Geisel also notes that with the emergence of tomosynthesis devices from more than one manufacturer, insurance companies may also want to see studies that include data from all the offerings.
“Some studies may need to be repeated with other vendors’ devices,” she says. “They all have a different way of acquiring images.”
Destounis says that part of the hesitance toward reimbursement could be due to a lack of standardization among vendors and tomosynthesis systems. Regardless of the modality, however, there’s always some variability among machines, she adds.
“As several vendors have become FDA approved, there will have to be standardization of the technology and the imaging options per vendor,” she says.
Next steps to more widespread reimbursement could also include education, Smetherman says. Professional organizations, including the ACR, are working with practitioners and payers, providing resources for physicians to use in conversations with insurance companies to help overcome resistance to reimbursement. The ACR “toolkit” includes a template letter to insurers requesting coverage of DBT, the ACR’s current position statement on DBT, a frequently asked questions document, coding guidance, and a link to an ACR-sponsored DBT webinar held in January.
As usage and issues on the billing side evolve, adoption rates can also hinge on developments discovered during the course of using DBT on a more regular basis. Destounis says that with the nature of DBT, her practice has found that workflow is slower by “about 50%,” as there are “lots of images” to read, particularly given that most cases involve looking at both 2D and 3D images.
Conversely, Geisel notes a time savings in doing 2D and 3D at the initial screening. Changing their practice to include tomosynthesis has actually improved part of their workflow.
“Before incorporating tomosynthesis, we would do the screening mammogram, and then call back the patient on a different day for further imaging if we saw something,” Geisel says. “Given our recall rate has decreased substantially with tomosynthesis, we are now able to read screening mammograms while the patient waits. If we see anything, the patient often can directly undergo ultrasound evaluation without the need for additional supplementary mammographic views. If everything looks good, the patient is done.”
Another issue involves data storage, Destounis says.
“The file size of a 3D image is 10 times larger than a 2D image,” she says. “Storage means server space short- and long-term archiving and that equals added costs for imaging providers. If your practice has more than one location and you want to offer tomosynthesis at all your locations, you’ll need to expand your bandwidth, and that’s an added cost.”

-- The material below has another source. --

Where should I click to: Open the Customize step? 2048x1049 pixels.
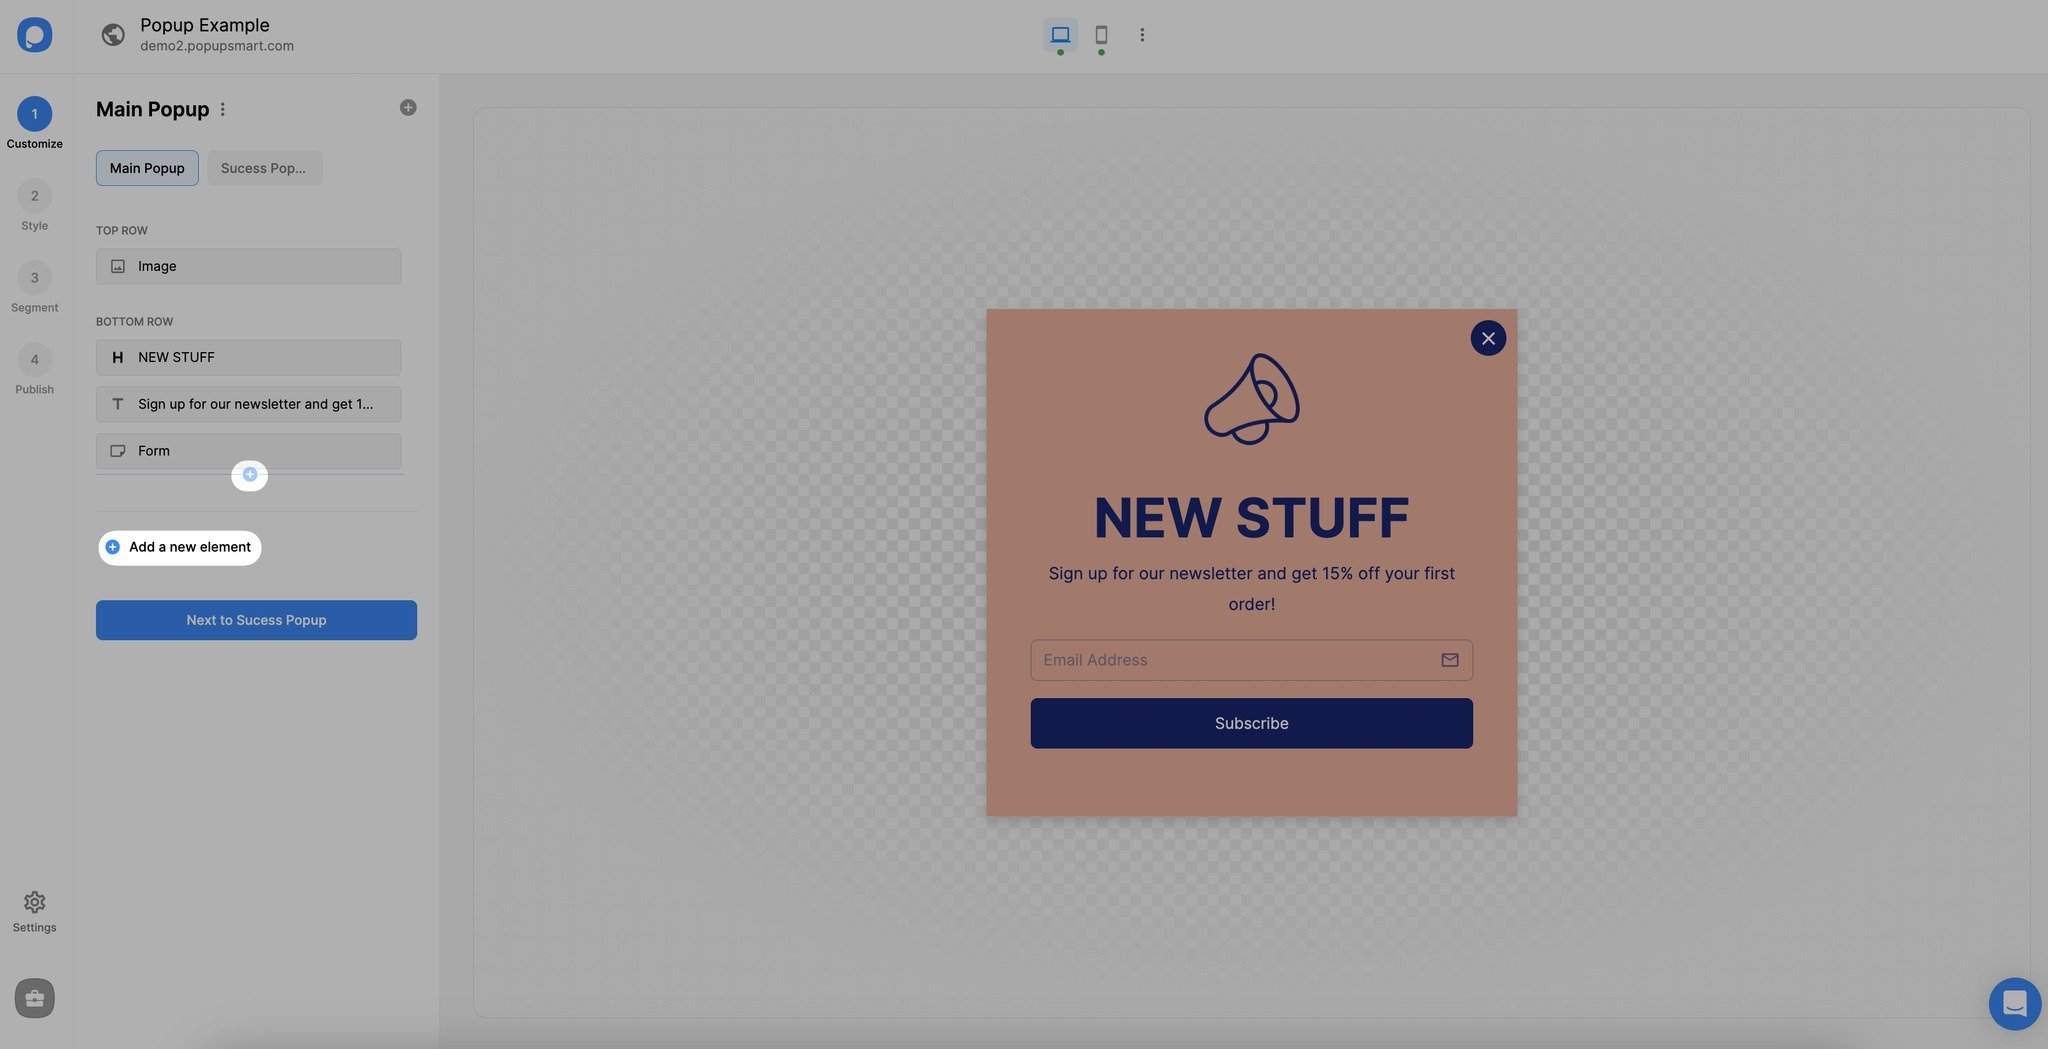34,114
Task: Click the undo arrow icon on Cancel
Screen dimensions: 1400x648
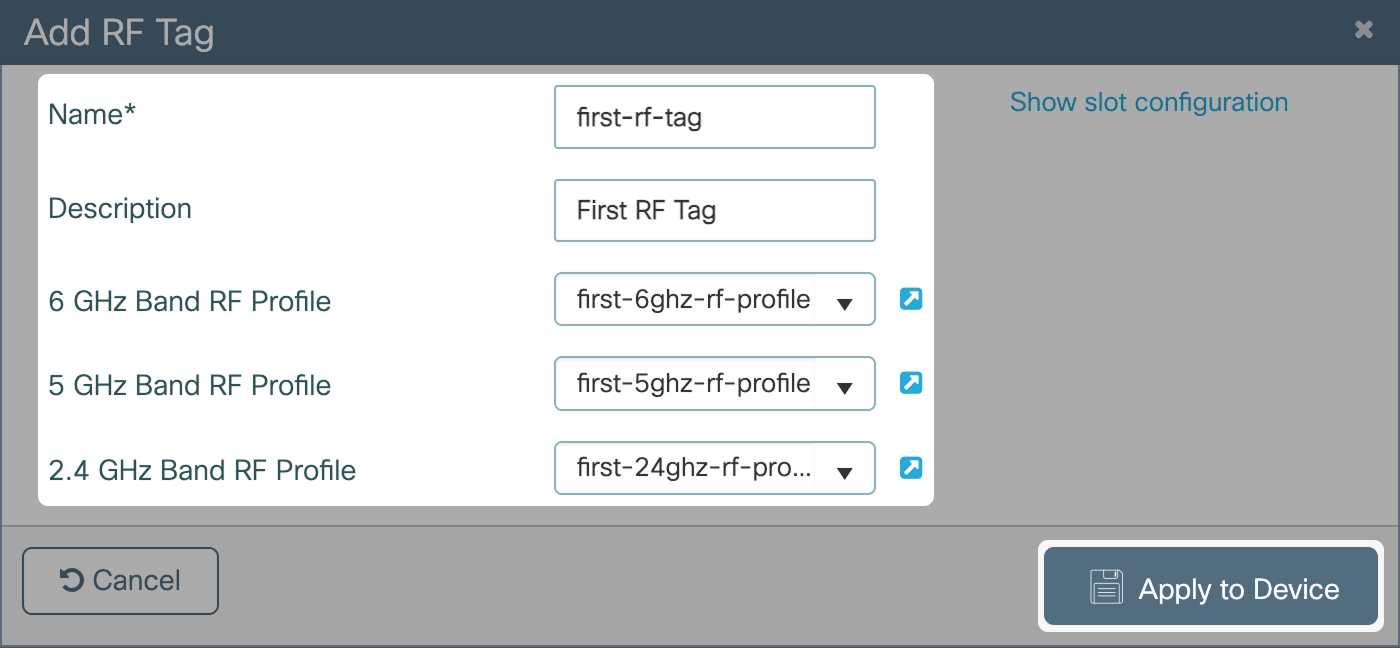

As with any new imaging technology, there’s an evolution between FDA approval and coverage. Only four years have passed since the first FDA approval of DBT in the United States. Imagers make a comparison between this and the adoption of other new imaging technology, such as breast MRI and computer-aided detection, when considering how much more time it might take before insurers begin to offer more widespread reimbursement for DBT.

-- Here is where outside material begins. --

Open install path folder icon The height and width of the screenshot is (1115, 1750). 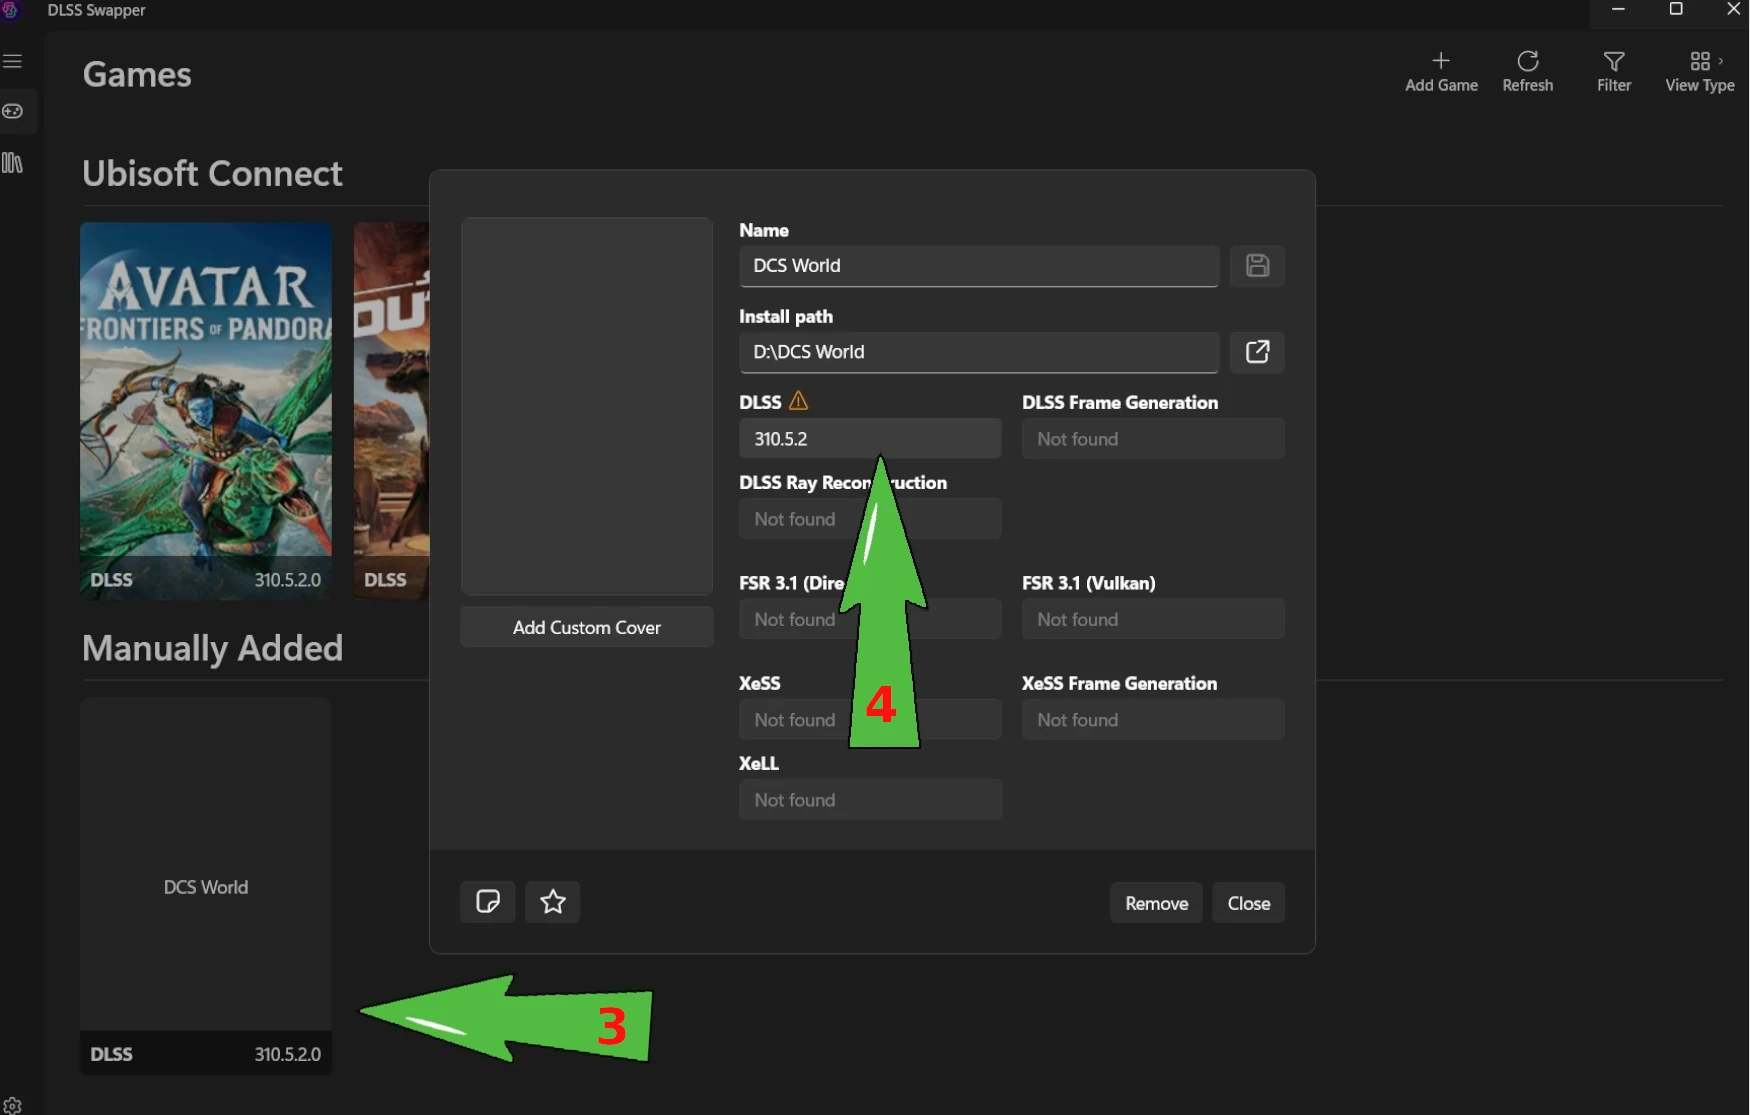[x=1257, y=352]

“This is not an unfamiliar journey for new technology,” Smetherman says. “The natural path for new technology is FDA approval, more trials, and then you continue to build evidence. But, as is the case with anything that has to do with breast cancer, there is heightened awareness and a sense of urgency.”

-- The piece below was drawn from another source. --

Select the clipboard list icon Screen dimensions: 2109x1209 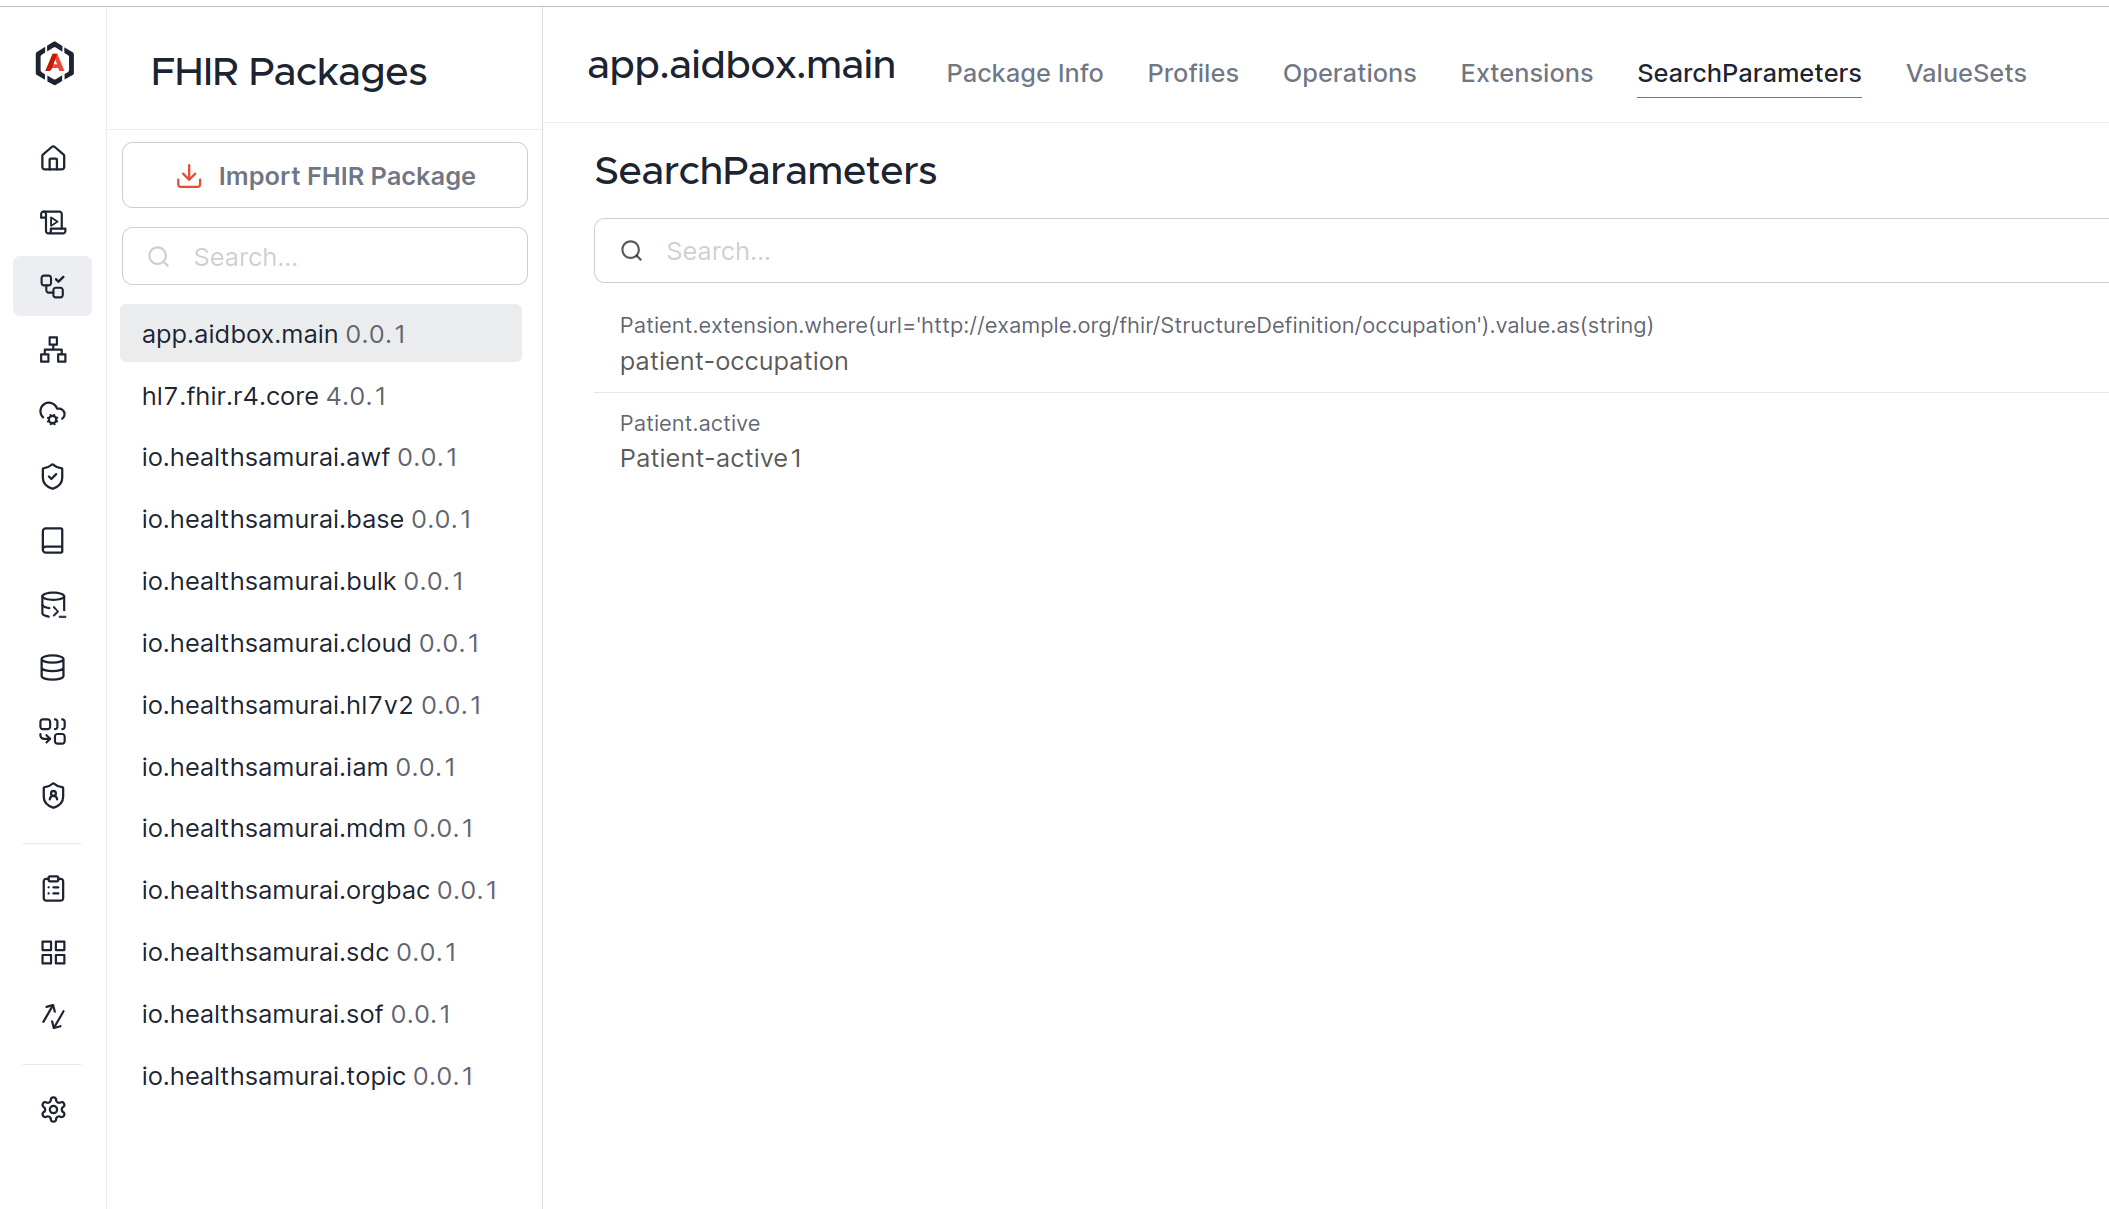(53, 888)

Poller compares it to the early days of digital mammography, saying that when that was first introduced to the US market there was no reimbursement.
“It takes a while for everyone to get on board,” he says. “Just like what happened with digital [mammography], tomosynthesis could become state-of-the-art in a few years and everyone will have it.”
Like other breast imaging modalities, tomosynthesis use will evolve as users learn more about best practices and the reimbursement process matures.
“In the end, DBT is a better mammogram for the patient,” Destounis says. “It’s great that we have this available to use with our patients, but we have to work through all the issues.”